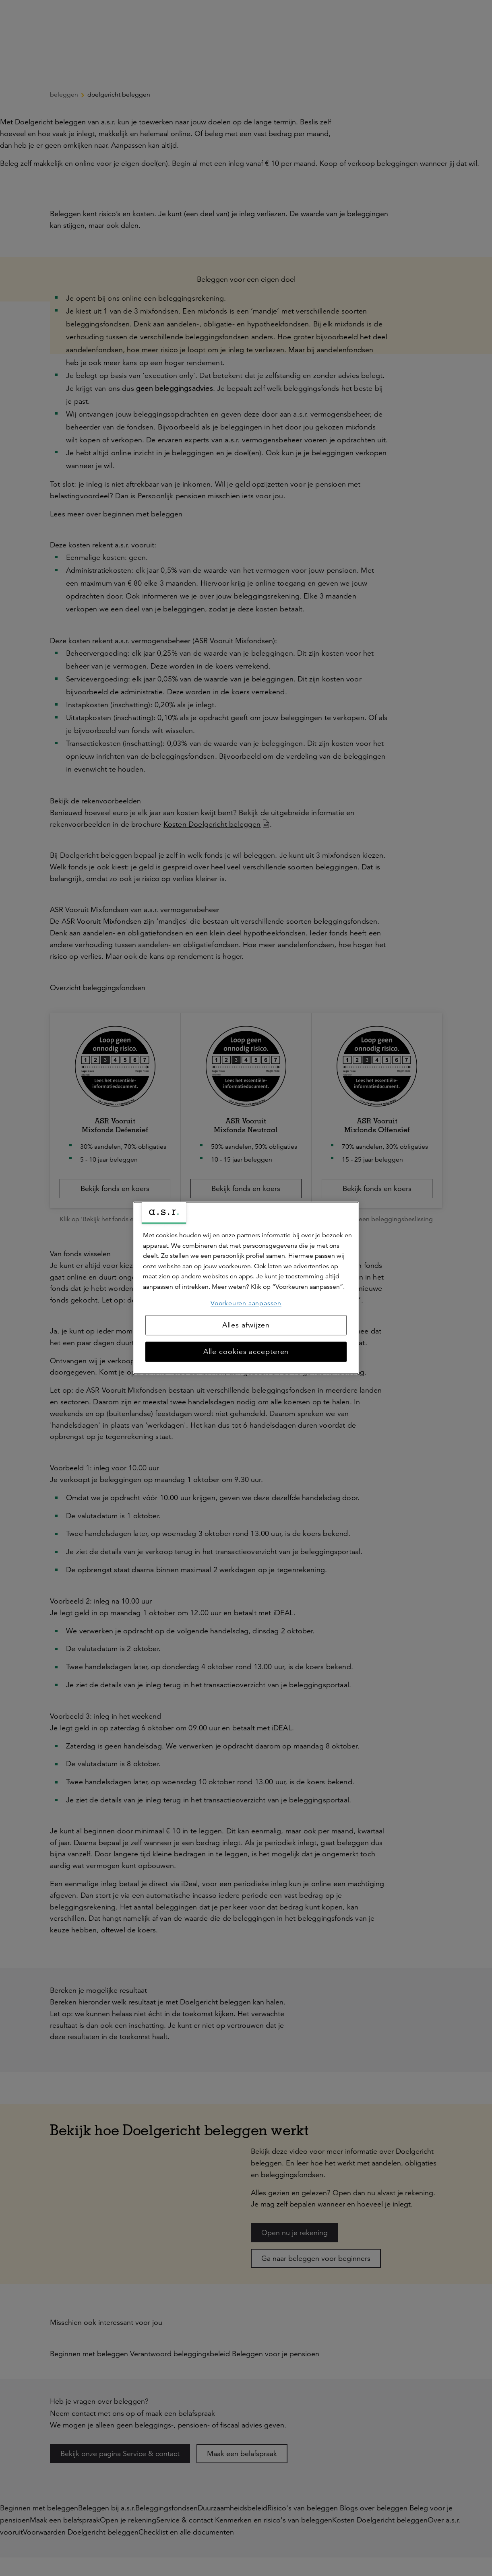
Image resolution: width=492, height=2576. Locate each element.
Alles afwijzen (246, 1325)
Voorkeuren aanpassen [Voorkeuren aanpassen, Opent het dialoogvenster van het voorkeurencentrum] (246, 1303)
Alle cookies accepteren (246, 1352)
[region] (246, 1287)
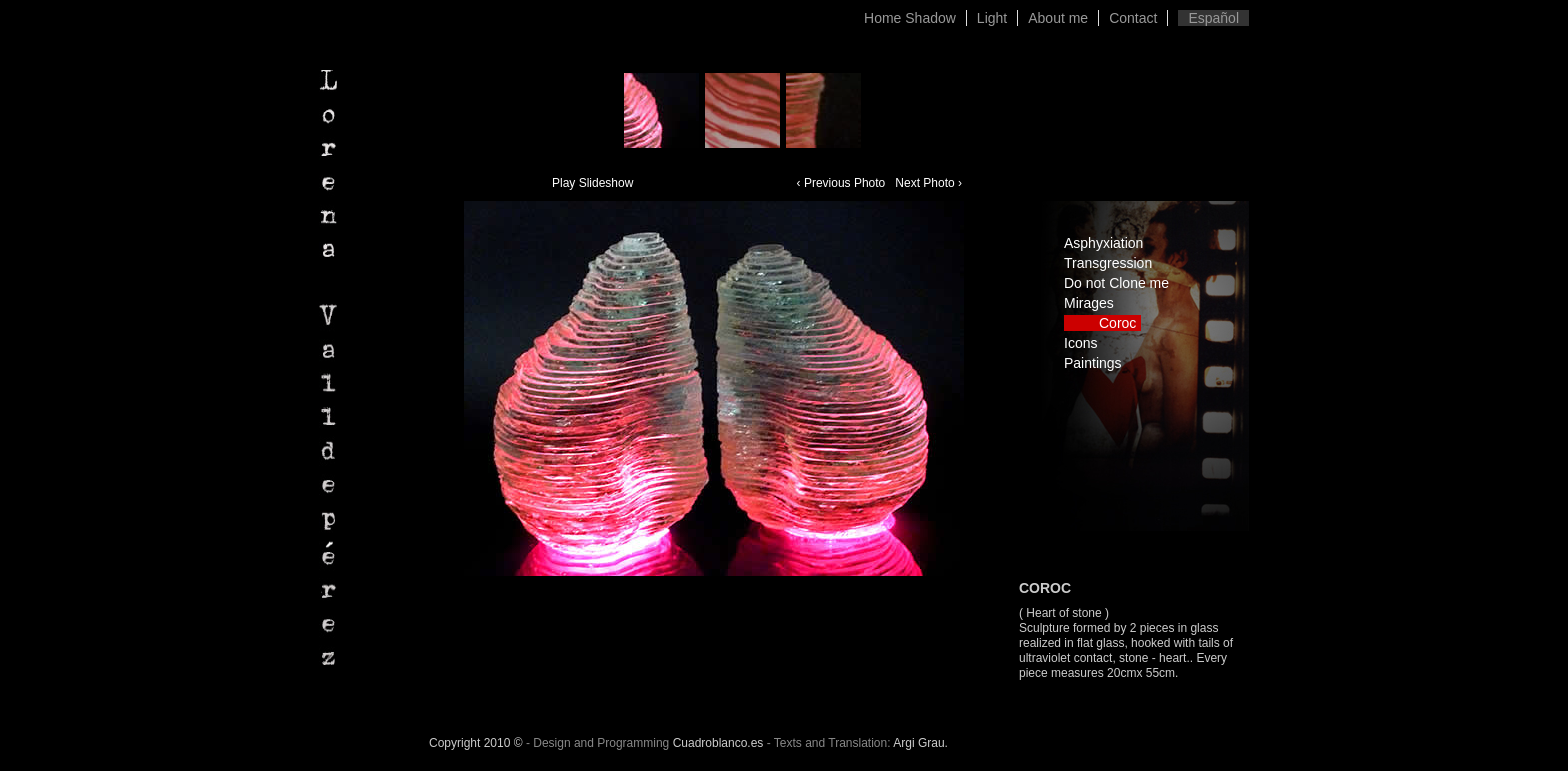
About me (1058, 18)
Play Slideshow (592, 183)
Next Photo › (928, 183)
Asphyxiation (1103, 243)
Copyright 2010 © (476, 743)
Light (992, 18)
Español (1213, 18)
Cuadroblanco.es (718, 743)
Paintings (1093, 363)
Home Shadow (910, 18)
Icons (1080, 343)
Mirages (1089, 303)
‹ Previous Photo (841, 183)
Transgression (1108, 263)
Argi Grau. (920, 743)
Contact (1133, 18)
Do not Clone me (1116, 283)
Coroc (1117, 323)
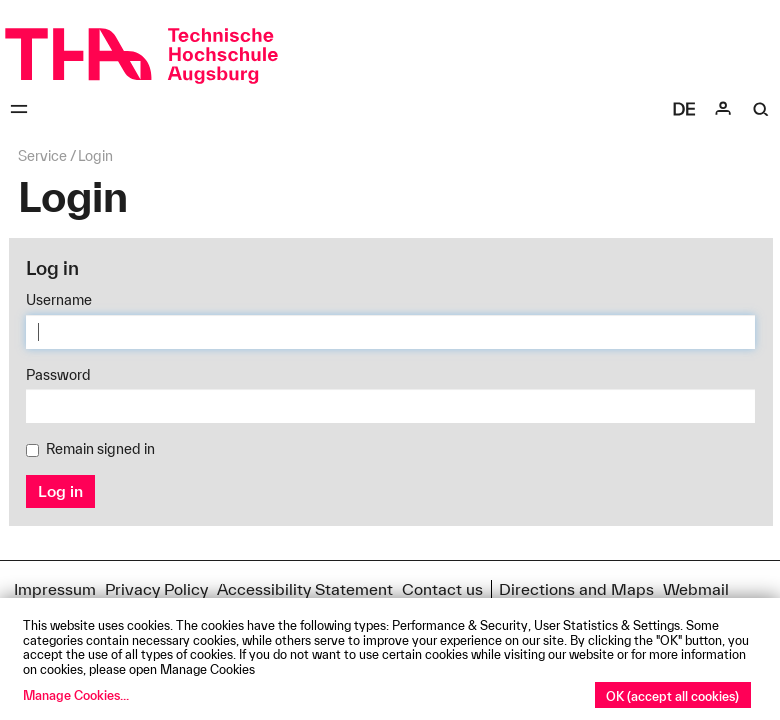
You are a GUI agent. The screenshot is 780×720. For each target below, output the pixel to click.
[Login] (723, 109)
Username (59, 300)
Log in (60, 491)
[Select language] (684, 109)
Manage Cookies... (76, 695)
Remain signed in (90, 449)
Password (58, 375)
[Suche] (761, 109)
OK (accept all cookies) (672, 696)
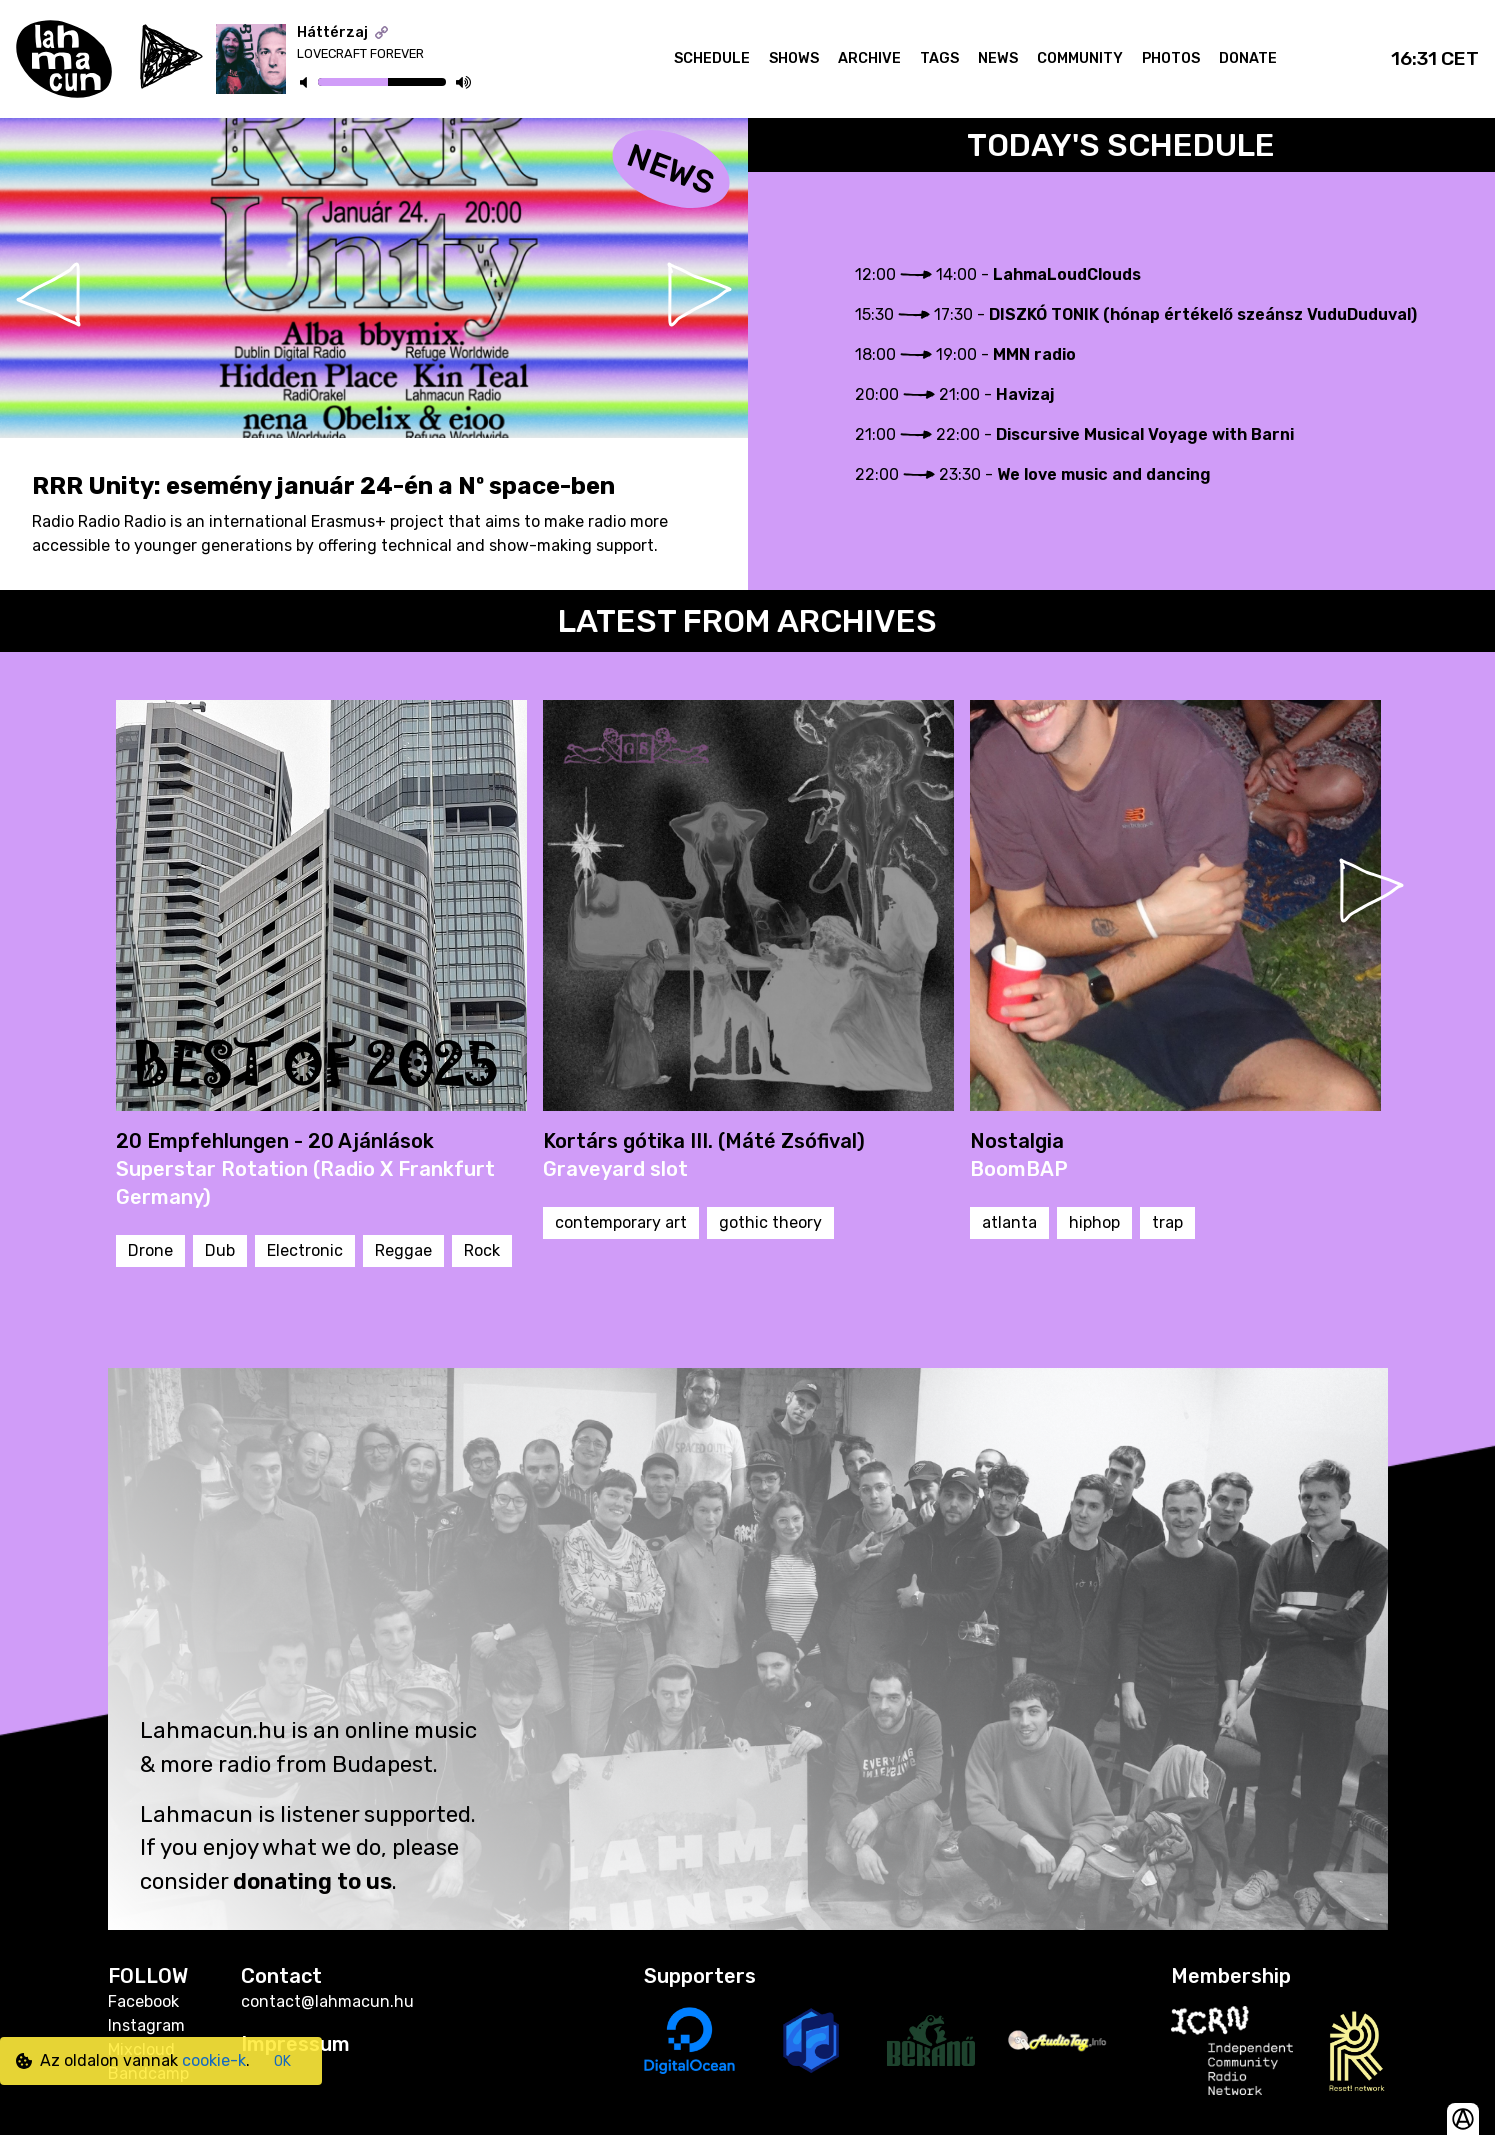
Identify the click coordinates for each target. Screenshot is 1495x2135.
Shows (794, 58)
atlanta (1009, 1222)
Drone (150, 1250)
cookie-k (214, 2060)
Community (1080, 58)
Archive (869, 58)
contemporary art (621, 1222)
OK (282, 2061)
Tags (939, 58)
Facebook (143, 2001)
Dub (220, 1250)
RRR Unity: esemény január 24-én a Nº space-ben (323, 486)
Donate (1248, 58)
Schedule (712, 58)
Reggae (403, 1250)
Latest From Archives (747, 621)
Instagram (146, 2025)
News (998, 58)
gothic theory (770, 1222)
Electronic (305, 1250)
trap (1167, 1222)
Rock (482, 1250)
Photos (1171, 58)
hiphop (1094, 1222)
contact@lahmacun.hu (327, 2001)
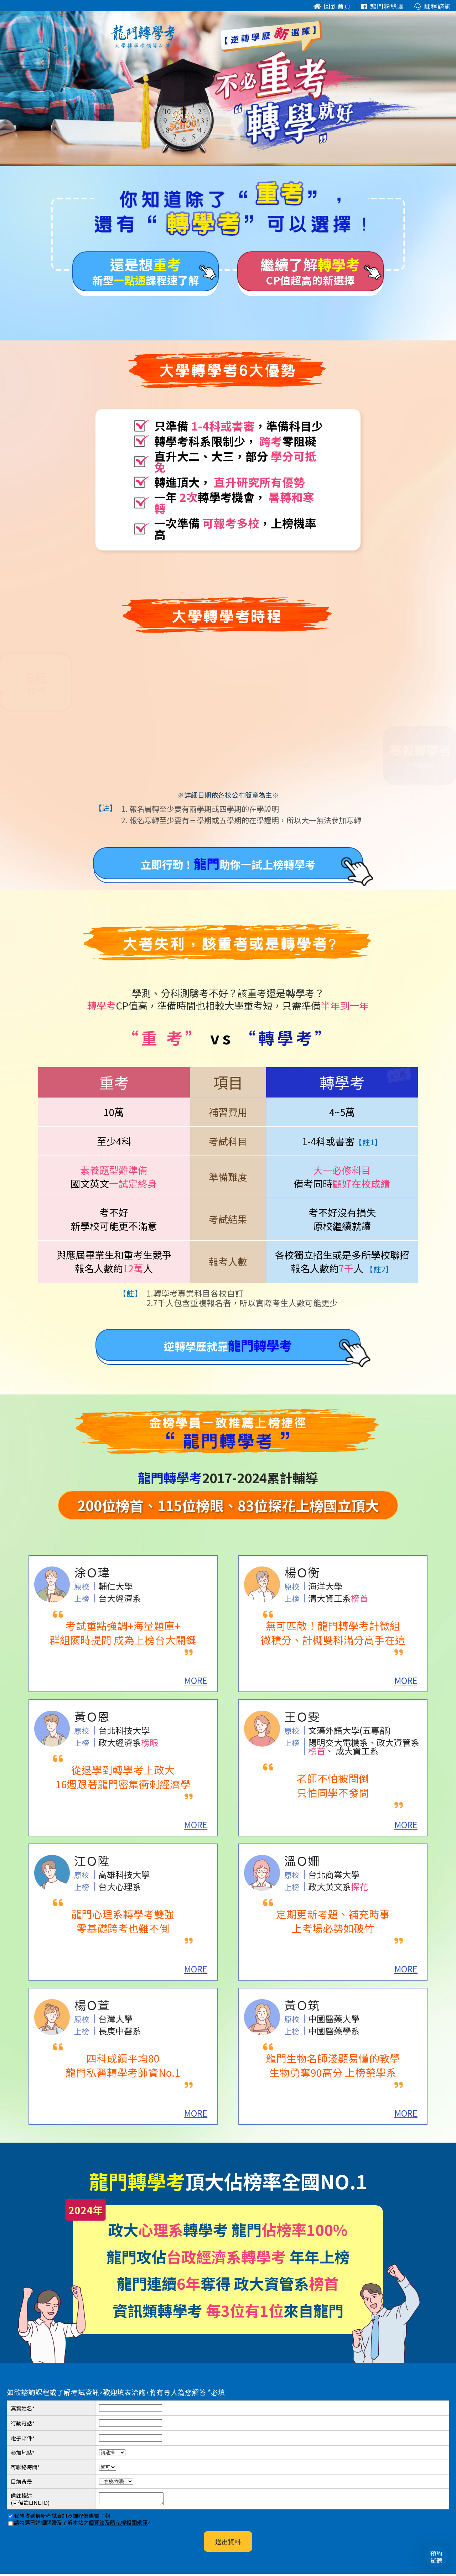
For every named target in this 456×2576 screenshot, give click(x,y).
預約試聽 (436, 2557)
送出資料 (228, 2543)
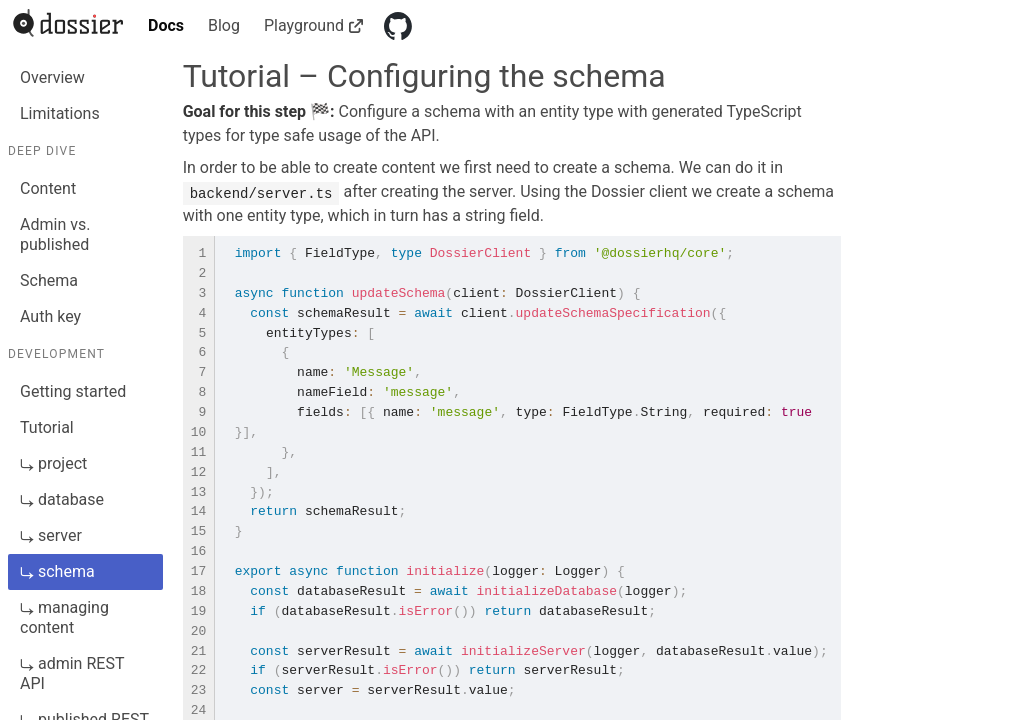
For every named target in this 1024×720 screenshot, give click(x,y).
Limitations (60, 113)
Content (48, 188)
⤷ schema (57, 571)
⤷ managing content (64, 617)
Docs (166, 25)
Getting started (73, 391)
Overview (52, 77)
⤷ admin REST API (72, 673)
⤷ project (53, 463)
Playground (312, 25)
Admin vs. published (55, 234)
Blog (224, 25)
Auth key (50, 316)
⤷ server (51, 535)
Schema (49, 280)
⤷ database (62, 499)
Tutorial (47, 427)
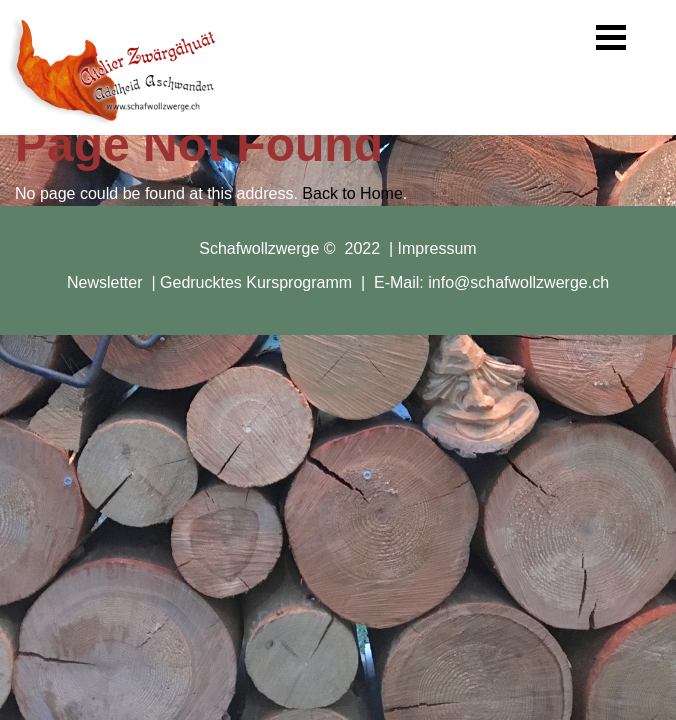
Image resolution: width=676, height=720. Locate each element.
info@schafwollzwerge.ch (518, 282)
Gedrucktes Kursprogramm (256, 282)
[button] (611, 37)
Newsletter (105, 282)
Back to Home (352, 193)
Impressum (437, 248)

## The task
Rewrite every line of the records between the lines holding "Schedule (712, 58)" and "Back to Home (352, 193)", inclusive, keeping the requests unchanged. Multiply each coordinate in the answers by 1.05, round to whole numbers with halves rounded up, and leave the pictures out.

## Answer to the exercise
Schedule (748, 61)
Reggae (423, 1313)
Latest From Archives (784, 652)
Instagram (153, 2126)
News (1048, 61)
gothic theory (809, 1283)
Electronic (320, 1313)
trap (1225, 1283)
Rock (506, 1313)
Photos (1230, 61)
hiphop (1149, 1283)
contact@lahmacun.hu (343, 2101)
For every named target in this 456×2576 screenshot, give click(x,y).
預約試聽 (458, 2685)
送出資料 (239, 2670)
For every named target in this 1024×720 screenshot, give click(x,y).
Limitations (63, 119)
Content (50, 197)
⤷ schema (60, 600)
⤷ managing content (67, 648)
Docs (174, 26)
Getting started (77, 411)
Overview (55, 81)
⤷ admin REST API (76, 707)
⤷ project (56, 486)
Playground (328, 26)
Admin vs. published (58, 246)
Blog (235, 26)
Auth key (53, 332)
⤷ server (54, 562)
Schema (51, 294)
⤷ database (65, 524)
Tutorial (49, 448)
Image resolution: width=676, height=720. Locate each element.
info@schafwollzwerge.ch (544, 296)
Gedrucktes Kursprogramm (269, 296)
[button] (642, 39)
Newsletter (110, 296)
Back to Home (370, 203)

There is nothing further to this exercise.